CHARLOTTE COUNTY, Fla. — Anyone driving a car is always aware of when road construction hits.
Merging into tighter space on highways, navigating detours through cities. Airline passengers may not always notice construction when they're on the tarmac, ready to take off or just in moments after landing.
People around Punta Gorda Airport, in Charlotte County, certainly do.
The airport is closing its longest runway, 4/22, nearly 7,200 feet for renovations for the entire year.
This means that all traffic is shifted to runway 15/33, about 1,000 feet shorter and also moving the take-offs and landings over neighborhoods north and south of the airport.
"Runway 4/22 is about 80 years old and it's absolutely essential that we reconstruct it and rehabilitate it," said Kaley Miller, the airport's director of marketing and communications.
Here is the master plan at PGD, according to Miller:
- Adding more commercial airline parking spots. Miller said Punta Gorda has room for "about ten" spaces for planes from Allegiant or Sun Country. Passengers at PGD travel from the gate, onto the tarmac, and up ramps to board the aircraft. Miller said the airport will look to add two more spaces.
- This will also allow more time to add room to the terminal itself at Punta Gorda. In 2013, the airport reported more than 333,000 passengers. In 2019, that figure surpassed 1.6 million.
- To make room for two more parking spaces, Miller said the construction of runway 4/22 would also allow private and general aviation aircraft to shift from directly south of the terminal to a place across the runways, to the eastern end of runway 4.As the work of rebuilding a runway marches on for 2022, the constant noise at the ends of runway 15/33 fill some of the neighborhoods.
People we spoke with, in a three-block stretch off Jones Loop Road, talked about the aircraft, large and small but always with some sound, overhead. They didn't want to go on-camera with FOX 4 but did stress how frequent the noise is.

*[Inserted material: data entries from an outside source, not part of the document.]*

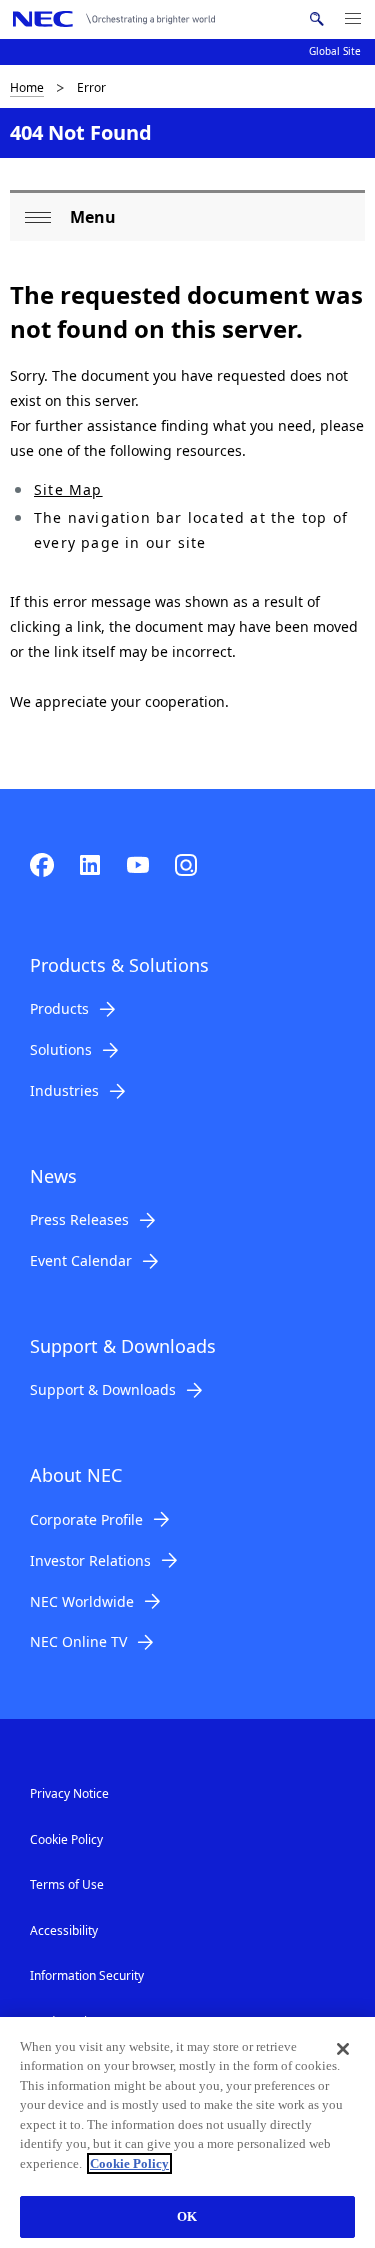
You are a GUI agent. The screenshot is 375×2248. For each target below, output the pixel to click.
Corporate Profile (86, 1519)
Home (27, 87)
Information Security (87, 1975)
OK (187, 2216)
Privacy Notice (69, 1793)
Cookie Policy (66, 1839)
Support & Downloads (103, 1389)
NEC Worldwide (82, 1601)
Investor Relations (90, 1560)
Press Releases (79, 1219)
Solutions (61, 1049)
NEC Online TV (78, 1641)
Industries (64, 1090)
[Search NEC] (316, 19)
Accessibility (64, 1930)
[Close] (343, 2049)
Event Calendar (81, 1260)
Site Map (68, 489)
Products (59, 1008)
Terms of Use (67, 1884)
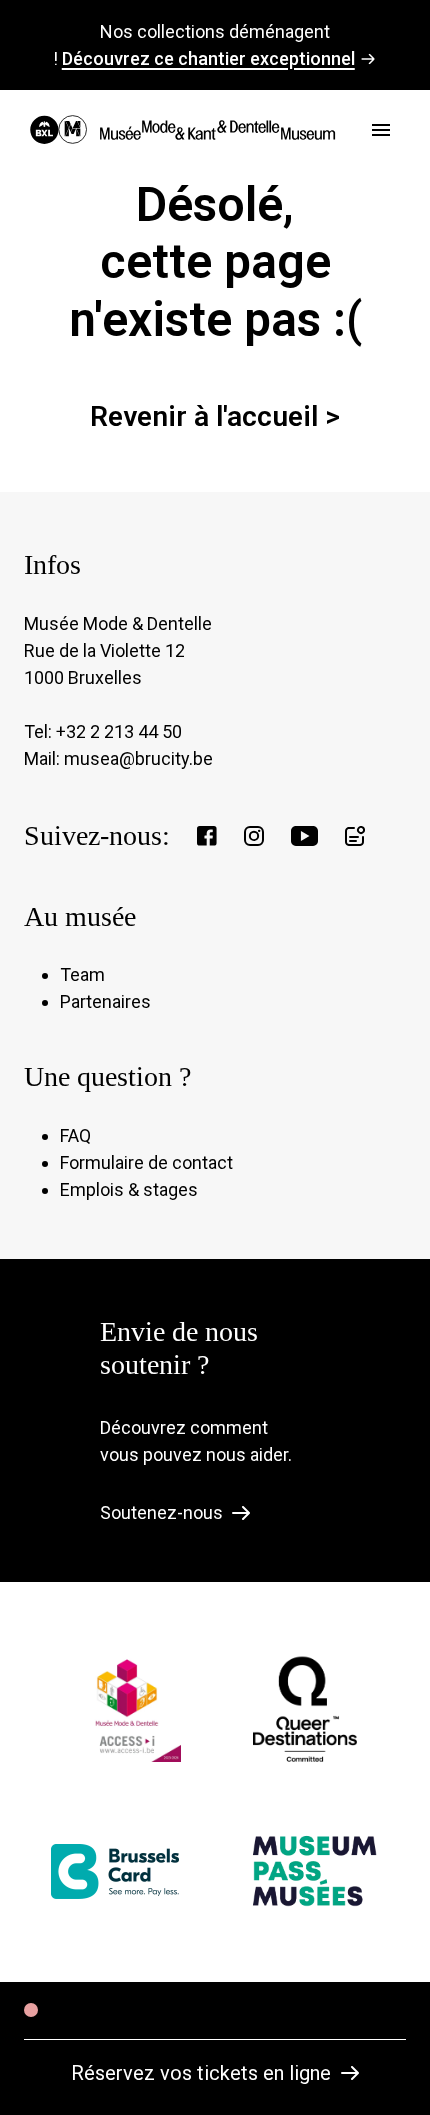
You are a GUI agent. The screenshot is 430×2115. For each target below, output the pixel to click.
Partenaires (105, 1001)
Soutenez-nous (161, 1512)
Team (82, 974)
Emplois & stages (129, 1189)
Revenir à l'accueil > (215, 416)
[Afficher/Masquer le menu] (381, 130)
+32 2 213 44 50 (119, 731)
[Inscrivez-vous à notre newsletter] (355, 836)
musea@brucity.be (138, 758)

Our friends in Harbor Heights, parts of Port Charlotte and Deep Creek have seen lots of takeoffs and landings," said Miller. "Rest assured, things will go back to how they were in 2021 when (the 4/22 runway) re-opens in 2023."
The airport's website said commercial traffic will use 4/22 as first priority or takeoffs and landings once the work is complete, with 15/33 to relieve traffic or due to weather conditions.